The Secret to Undue Influence

A contract can be challenged by one of the parties to the contract if they claim their assent was not genuine because they were subject to undue influence. Undue influence is said to exist if an inordinate amount of pressure is placed upon a party to enter into a contract against their best interests. Undue influence cannot be invoked by a party simply because they are in a detrimental contract. 
Undue influence is usually only claimed in the event that the party is in a relationship wherein another person is able to influence their decisions. Normally undue influence can only be successfully claimed by a minor or an elderly person who has a guardian responsible for overseeing their legal or financial obligations.
Other relationships in which undue influence may arise include attorney-client relationships, doctor-patient relationships, and the relationships between the beneficiaries of a trust and the individual responsible for managing the trust.
An occurrence of undue influence can be difficult to establish conclusively in court. There is sometimes an automatic presumption of undue influence by the courts. A presumption of undue influence can be established if the party in the superior position influenced the dependent party to agree to a contract that benefited the superior party.
If the dependent party challenges a party that they were influenced to create by their guardian, the courts are likely to issue a presumption of undue influence because they believe that if the contract did not arise due to undue influence, then the dependent would not be challenging the contract.
The guardian involved in a court case in which the genuineness of assent in a contractual dispute involves a presumption of undue influence often bears the responsibility of disproving the charge filed against them by their ward.
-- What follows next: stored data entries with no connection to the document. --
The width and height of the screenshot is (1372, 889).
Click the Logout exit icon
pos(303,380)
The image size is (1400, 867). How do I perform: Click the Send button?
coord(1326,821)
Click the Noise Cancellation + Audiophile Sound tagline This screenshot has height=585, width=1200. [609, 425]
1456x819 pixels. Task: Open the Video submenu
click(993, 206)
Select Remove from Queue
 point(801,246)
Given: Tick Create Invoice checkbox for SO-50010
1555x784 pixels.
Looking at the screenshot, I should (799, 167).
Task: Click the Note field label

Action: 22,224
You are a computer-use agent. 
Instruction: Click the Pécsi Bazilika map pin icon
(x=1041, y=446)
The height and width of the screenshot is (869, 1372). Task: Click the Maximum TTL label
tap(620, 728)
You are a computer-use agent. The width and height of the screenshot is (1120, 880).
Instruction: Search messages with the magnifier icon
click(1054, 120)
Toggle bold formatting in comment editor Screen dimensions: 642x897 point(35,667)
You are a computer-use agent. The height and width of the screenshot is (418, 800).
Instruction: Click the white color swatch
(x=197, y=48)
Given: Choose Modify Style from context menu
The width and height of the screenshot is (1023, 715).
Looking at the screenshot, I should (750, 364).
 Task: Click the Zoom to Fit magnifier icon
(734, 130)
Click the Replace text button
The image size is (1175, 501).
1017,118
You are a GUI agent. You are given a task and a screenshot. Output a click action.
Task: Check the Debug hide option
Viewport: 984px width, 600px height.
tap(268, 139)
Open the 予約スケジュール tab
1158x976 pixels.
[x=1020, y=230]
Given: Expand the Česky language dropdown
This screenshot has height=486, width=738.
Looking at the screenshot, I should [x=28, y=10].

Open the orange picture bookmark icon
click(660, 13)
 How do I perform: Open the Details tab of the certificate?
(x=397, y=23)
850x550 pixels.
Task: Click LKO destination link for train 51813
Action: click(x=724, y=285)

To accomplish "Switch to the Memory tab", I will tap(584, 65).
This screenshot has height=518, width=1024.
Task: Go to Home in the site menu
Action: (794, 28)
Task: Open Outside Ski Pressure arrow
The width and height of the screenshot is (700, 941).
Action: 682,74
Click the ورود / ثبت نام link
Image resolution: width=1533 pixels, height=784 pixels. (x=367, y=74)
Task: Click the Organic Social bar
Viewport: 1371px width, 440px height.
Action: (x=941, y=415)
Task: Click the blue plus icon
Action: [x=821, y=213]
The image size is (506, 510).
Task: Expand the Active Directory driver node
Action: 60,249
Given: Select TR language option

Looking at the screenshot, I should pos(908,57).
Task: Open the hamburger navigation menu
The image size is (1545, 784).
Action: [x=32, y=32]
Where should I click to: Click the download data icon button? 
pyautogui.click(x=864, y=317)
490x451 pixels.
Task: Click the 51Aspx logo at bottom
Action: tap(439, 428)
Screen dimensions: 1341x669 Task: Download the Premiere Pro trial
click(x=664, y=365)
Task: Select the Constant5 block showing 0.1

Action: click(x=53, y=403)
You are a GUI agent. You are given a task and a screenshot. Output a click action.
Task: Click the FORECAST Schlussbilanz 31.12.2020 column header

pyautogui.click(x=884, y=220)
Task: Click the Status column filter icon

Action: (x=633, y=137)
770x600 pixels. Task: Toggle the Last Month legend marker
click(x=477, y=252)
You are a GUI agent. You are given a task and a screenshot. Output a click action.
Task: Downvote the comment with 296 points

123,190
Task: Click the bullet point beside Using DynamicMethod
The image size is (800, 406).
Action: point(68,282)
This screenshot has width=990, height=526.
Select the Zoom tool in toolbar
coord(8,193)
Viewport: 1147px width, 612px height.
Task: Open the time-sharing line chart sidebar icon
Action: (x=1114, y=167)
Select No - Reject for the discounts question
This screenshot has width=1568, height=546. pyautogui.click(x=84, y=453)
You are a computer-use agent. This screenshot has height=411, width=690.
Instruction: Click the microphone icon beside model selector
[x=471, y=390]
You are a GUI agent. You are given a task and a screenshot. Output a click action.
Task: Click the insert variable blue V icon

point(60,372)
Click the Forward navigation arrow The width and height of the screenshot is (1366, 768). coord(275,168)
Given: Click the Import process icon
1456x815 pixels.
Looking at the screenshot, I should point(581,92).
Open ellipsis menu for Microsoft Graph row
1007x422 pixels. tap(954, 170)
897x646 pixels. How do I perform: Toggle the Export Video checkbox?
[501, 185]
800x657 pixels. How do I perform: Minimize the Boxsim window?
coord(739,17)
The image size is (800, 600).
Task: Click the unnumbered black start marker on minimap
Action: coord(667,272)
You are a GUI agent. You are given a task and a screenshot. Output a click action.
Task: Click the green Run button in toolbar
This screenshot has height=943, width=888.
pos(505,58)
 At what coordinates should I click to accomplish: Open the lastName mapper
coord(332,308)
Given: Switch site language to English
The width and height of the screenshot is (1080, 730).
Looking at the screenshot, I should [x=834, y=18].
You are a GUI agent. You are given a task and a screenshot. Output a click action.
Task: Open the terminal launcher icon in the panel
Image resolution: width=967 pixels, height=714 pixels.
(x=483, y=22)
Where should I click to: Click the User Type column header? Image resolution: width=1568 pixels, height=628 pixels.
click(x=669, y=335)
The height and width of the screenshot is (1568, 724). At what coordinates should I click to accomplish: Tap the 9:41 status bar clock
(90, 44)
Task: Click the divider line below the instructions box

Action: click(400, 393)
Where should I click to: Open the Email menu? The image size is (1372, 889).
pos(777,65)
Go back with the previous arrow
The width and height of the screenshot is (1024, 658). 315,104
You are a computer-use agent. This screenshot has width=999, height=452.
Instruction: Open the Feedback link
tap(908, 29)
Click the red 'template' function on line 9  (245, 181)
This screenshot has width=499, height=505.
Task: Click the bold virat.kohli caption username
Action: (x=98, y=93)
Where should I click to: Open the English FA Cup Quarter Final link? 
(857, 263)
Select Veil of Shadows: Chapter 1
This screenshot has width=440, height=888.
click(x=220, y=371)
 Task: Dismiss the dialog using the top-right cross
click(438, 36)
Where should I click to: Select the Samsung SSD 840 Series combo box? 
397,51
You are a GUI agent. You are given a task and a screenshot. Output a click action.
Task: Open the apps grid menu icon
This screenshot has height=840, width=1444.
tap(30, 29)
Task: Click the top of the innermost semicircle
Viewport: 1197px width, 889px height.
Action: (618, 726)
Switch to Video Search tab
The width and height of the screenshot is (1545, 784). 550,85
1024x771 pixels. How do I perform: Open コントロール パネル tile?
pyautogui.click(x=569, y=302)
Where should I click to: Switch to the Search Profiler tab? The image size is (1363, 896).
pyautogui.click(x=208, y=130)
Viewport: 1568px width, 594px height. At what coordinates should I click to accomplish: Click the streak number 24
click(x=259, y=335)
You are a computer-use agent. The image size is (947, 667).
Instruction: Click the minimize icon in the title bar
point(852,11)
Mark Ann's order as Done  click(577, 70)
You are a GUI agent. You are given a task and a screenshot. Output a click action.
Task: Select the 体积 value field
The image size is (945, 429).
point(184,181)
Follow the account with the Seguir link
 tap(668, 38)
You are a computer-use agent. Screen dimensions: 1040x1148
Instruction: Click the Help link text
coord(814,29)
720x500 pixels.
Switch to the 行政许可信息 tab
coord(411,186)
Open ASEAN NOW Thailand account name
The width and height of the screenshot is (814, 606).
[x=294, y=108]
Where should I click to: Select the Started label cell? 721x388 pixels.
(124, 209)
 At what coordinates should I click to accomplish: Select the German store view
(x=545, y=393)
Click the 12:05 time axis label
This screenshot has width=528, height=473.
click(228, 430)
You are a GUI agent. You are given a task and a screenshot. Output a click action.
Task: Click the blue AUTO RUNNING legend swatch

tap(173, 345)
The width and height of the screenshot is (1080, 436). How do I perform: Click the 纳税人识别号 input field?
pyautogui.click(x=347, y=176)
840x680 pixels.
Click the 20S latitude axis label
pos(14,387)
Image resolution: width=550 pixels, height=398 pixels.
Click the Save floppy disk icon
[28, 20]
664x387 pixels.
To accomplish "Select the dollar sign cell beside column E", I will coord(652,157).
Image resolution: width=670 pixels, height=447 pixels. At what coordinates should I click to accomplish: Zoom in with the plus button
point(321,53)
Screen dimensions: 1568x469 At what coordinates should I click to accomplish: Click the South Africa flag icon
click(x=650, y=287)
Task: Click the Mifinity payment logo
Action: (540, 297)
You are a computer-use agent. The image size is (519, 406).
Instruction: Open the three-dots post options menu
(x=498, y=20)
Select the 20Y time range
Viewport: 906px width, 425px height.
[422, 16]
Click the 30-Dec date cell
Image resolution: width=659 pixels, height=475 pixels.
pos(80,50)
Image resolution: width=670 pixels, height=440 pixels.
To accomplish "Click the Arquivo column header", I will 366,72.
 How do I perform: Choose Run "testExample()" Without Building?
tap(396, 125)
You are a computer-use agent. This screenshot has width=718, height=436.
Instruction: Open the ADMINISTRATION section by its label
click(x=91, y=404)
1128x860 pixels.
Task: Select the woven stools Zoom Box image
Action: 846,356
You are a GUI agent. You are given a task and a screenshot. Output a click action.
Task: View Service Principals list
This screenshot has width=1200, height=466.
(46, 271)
The undue influence charge is often repudiated by presenting evidence that the ward inquired about the terms of the contract or was afforded the opportunity to consult with an independent party that did not have a direct stake in the contractual negotiations that are being challenged.
The guardian can disprove that there has been an occurrence of undue influence even if there was a benefit conveyed to the guardian if they can demonstrate that the ward received a full disclosure of the benefit that the guardian would derive from the contract. If the guardian can prove that full disclosure was presented to the ward, that the ward obtained independent analysis of the benefits that all involved parties would receive, then the presumption of undue influence can be disproven.
In the event that undue influence is found to have existed by the courts, the courts will declare the contract to be voidable by the ward. Undue influence, however, cannot be claimed by a ward that acted upon the innocent advice of their guardian yet was harmed by the contract in a way that did not benefit the guardian.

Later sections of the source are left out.